Posted June 17, 2009
That the livestock industry - sustained by meat and poultry consumption by people - contributes significantly to climate change is not really up for debate. Any questions that remained were quelled by the FAO report in 2006, Livestock's Long Shadow', which clarified that the livestock sector contributes 18% of all Greenhouse Gases (GHGs), even more than the transportation sector. This includes 9% of anthropogenic CO2 emissions (mainly due to land use such as forest clearing), 34% of anthropogenic methane (mostly enteric fermentation), and 65% of anthropogenic nitrous oxide (largely from manure and fertilizer).
But here are some other figures that may drive home what this means: Did you know that eating 1 pound of red meat emits the same amount of GHGs as you would when driving an SUV for 40 miles? A pound of meat requires eight times as much energy to produce as one pound of veggie protein. And there is tremendous energy imbalance, given how it takes approximately 32,900 calories of fossil fuel energy to raise one 12-ounce steak, but when consumed, the person eating it only receives 940 calories! The inefficient livestock to human grain consumption ratio is 7:1, and keeps growing. This is even more egregious, when one thinks of the 963 million people who suffer from hunger annually (more than the combined populations of the US, Canada and the European Union), or the 25,000 people who die ever day from hunger-related causes.
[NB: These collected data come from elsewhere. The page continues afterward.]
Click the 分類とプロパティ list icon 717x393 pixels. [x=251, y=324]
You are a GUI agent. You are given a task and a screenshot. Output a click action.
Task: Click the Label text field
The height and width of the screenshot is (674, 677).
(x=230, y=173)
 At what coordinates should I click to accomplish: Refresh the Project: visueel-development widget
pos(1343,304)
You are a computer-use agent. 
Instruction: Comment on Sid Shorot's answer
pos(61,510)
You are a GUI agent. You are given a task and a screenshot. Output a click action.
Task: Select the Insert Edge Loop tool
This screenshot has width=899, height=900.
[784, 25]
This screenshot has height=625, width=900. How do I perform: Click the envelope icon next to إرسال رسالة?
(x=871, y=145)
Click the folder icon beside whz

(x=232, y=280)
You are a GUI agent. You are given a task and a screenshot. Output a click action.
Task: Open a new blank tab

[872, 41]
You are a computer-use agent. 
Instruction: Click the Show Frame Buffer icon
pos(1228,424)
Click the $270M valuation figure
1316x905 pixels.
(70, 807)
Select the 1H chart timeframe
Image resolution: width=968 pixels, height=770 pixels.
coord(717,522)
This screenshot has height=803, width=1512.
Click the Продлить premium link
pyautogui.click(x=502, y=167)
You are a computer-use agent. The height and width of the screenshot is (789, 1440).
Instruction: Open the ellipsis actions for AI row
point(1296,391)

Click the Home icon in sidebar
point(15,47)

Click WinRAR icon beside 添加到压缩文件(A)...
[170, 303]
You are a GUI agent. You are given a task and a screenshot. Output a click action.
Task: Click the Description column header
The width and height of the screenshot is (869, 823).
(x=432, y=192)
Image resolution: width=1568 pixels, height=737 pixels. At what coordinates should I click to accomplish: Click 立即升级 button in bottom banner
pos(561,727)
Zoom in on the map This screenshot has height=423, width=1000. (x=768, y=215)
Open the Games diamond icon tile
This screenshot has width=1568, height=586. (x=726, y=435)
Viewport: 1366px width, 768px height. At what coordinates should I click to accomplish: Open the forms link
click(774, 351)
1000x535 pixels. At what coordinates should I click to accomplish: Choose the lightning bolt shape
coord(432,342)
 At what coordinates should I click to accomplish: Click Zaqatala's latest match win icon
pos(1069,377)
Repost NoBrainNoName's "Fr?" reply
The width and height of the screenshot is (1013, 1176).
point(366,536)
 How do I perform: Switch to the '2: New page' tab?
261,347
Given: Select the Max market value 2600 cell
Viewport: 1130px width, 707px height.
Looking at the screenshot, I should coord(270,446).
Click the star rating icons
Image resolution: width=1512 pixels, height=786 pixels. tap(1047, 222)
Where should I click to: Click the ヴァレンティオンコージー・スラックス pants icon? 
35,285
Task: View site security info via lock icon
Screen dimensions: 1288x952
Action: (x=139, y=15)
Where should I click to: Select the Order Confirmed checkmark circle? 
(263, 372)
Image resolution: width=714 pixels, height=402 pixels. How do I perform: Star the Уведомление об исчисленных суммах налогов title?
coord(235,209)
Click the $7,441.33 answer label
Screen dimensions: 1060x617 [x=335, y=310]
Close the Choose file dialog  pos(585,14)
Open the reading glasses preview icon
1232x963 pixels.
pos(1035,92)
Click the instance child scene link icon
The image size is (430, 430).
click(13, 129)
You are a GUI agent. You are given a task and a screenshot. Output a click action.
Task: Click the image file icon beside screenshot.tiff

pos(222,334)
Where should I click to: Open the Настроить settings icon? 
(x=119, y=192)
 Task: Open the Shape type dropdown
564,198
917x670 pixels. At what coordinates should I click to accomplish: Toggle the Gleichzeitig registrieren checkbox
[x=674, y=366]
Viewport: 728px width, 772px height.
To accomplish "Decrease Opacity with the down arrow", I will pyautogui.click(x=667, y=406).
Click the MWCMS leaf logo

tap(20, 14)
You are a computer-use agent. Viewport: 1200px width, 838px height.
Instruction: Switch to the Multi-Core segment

Americans consume roughly twice the global average of meat, making this yet another area where even small reductions could make a difference in this country's carbon footprint. For instance, if every American substituted one meal of meat or poultry a week with veggies, this would be the equivalent of taking more than a half-million cars off U.S. roads. Changing the dietary patterns of any community, culture or nation is an extremely difficult proposition, and treading this territory almost always means wandering into discourse about morality, ethics, equity and history, all of which I will not shy away from in future posts. As promised, however, this post will talk briefly about how dietary habits of Indians have been a valuable safeguard against potentially even higher GHG emissions from the country's 1.2 billion people, but how these habits are rapidly changing and moving closer to the Western diet (while Indians continue to consume very negligible amounts of red meat, recent figures do suggest that there is an increase in poultry and egg consumption, leading to an 8-10% growth in the sector).
According to the CNN-IBN Hindu survey, 31% of Indians are lacto-vegetarians (consume dairy), and another 9% are ovo-lacto vegetarians (also consume eggs), amounting to almost 40% of the population or 480 million people who do not consume meat (US figures are 3.2% of the population, or 7.3 million people). Even thought this is really an accident of history, culture and religion (Hinduism prohibits the eating of beef and Islam prohibits the eating of pork), this is still something that India should regard as a positive characteristic, and should ensure that in the attempt to 'modernize' and rise to Western standards of living, it should not blindly ape the unsustainable Western diet, thereby increasing its carbon footprint. Since a meat-based diet produces an annual 5000 pounds more of CO2e per capita than a vegetarian diet, these 480 million people collectively account for 1.2 billion tons of CO2e that is currently not being released into the atmosphere.
I am not unaware of the fact that many Indians have predominantly vegetarian diets due to economic factors, such as the inability to purchase meat. I do not advocate the persistence of such poor purchasing power, and am not suggesting that it is laudable that certain sections of the Indian population do not contribute to diet-related GHG emissions as a result of poverty. I am merely suggesting that as disposable income rises and people have higher purchasing power to buy better quality food, better information on the health and environmental impacts of a vegetarian-oriented diet be made freely available, so that people can make choices that do not necessarily amount to blindly aping an unsustainable Western diet (and thereby prevent the rise of diet-related chronic diseases too). I am glad to note, for instance, the FAO's findings that an increase in personal income in recent years in India did lead to an increase in consumption of wheat, roots and tubers, vegetables and fruits (as well as energy-rich, starchy, sugary foods). Also, I am glad to see from the same study that malnutrition in children decreased substantially in recent years, even without a significant increase in red-meat consumption.
In a lighter vein, I am suggesting that Indian diets can reach global levels of adequate nutritional value, balance and variety, but without needing 'capacity-building' or 'tech-transfer' to leap-frog. After all, Indian cuisine is second to none in its delicious, nutritious and utterly fascinating array of vegetarian food! If you don't agree, maybe we should continue this discussion over Saag Paneer, Navratan Korma, or Idly-Sambar?